Biography
Maria Goeppert was born on June 28, 1906, in Kattowitz, Germany (now Poland).  She was the only child of her parents, Friedrich Goeppert and Maria Wolff.  In 1910, she and her family moved to Goettingen, Germany where she remained until her marriage.  Maria grew up surrounded by many science and math greats; their presence had had a profound impact on her.  Her father wanted her to carry on the family tradition of becoming a professor, since she was their only child.  She accomplished this goal and became the seventh generation of professors in her family. Her father also told her that he did not want her to become a woman, implying a housewife.  She informed her father that she “wasn’t going to be just a woman.”
 She entered Goeppert University in 1924 as a mathematics student.  After attending a Max Born seminar, she soon changed from a math student to a physics student. She once said “Mathematics began to seem too much like puzzle solving. Physics is puzzle solving, too, but of puzzles created by nature, not by the mind of man.”(J. Dash, Maria Goeppert-Mayer, A Life of One's Own.)  She received an excellent background in quantum mechanics. In 1930 she completed her thesis on the theoretical treatment of double photon processes and received her doctorate in physics. While  attending Goettingen, Maria met Joseph Mayer, and American who had come to the University to study.  The two were married and Maria followed her husband back to the United States where he was appointed a professor at Johns Hopkins.  Even with a doctorate, degree in physics Maria only managed to find a position as an assistant.  Her husband encouraged her to continue her research and she taught him all about the field of quantum mechanics. Together they co-authored the book Statistical Mechanics.  While at Johns Hopkins, Maria continued her research and began giving lectures and teaching a few graduate courses.
 In 1939 Maria’s husband Joe, was appointed an associate professor of Chemistry at Columbia University.  Maria was given an office, but no appointment.  Two years later she was finally given her first real job.  She was hired as a part time teacher of science at Sarah Lawrence College.  She was given another part time job in 1942 by Harold  Urey.  Urey was responsible for putting together a research group devoted to separating U 2325 from natural unramium.  Maria joined this group and offered her knowledge of chemical physics to the development of the atomic bomb.
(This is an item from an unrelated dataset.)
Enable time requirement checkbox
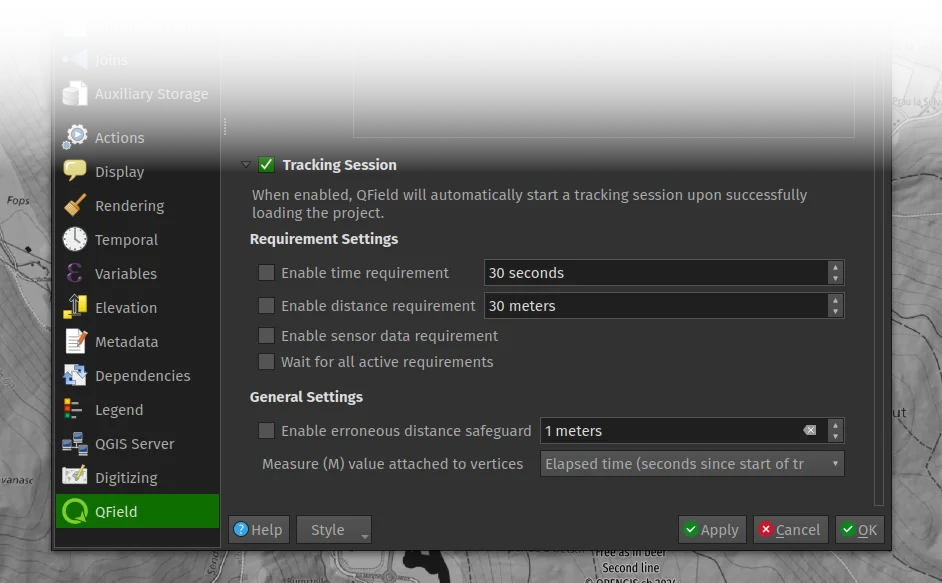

This group became known as SAM, Columbia University’s Substitute Alloy Materials.  Maria secretly hoped that the development of the atomic bomb would never succeed, and she wept when the first bomb was dropped on Hiroshima.
 In 1946, the Mayers moved to Chicago.  Joe was appointed as a professor in the Chemistry department and Maria became a voluntary associate professor of Physics.  While at the University, Maria continued her work with Edward Teller on the Opacity Project.  This Project dealt with the properties of matter and radiation at very high temperatures.  Through her work with the project, she was appointed  a senior physicist in the Theoretical Physics Department of the Argonne National Laboratory.  Maria continued to teach at the University of Chicago while working at the Argonne Laboratory.  During this time, Maria developed the shell model for the nucleus of an atom.  Her husband encouraged her to write an article of her discovery.  At the same time on her discovery another scientists, J. Hans Jensen, working independently realized the importance of the shell structure.  Maria and Jenson first met in 1950 and then a year later they co-authored Elementary Theory of Nuclear Shell Structure.  In 1963, the two shared the Nobel Prize for Physics for their joint contribution to nuclear shell structure.
 In 1954 both Maria and her husband transferred to the University of California at San Diego, where they were both given appointments as professors. Maria had a stroke in 1955, but she continued to teach and conduct research.  She remained in San Diego until her death in 1972.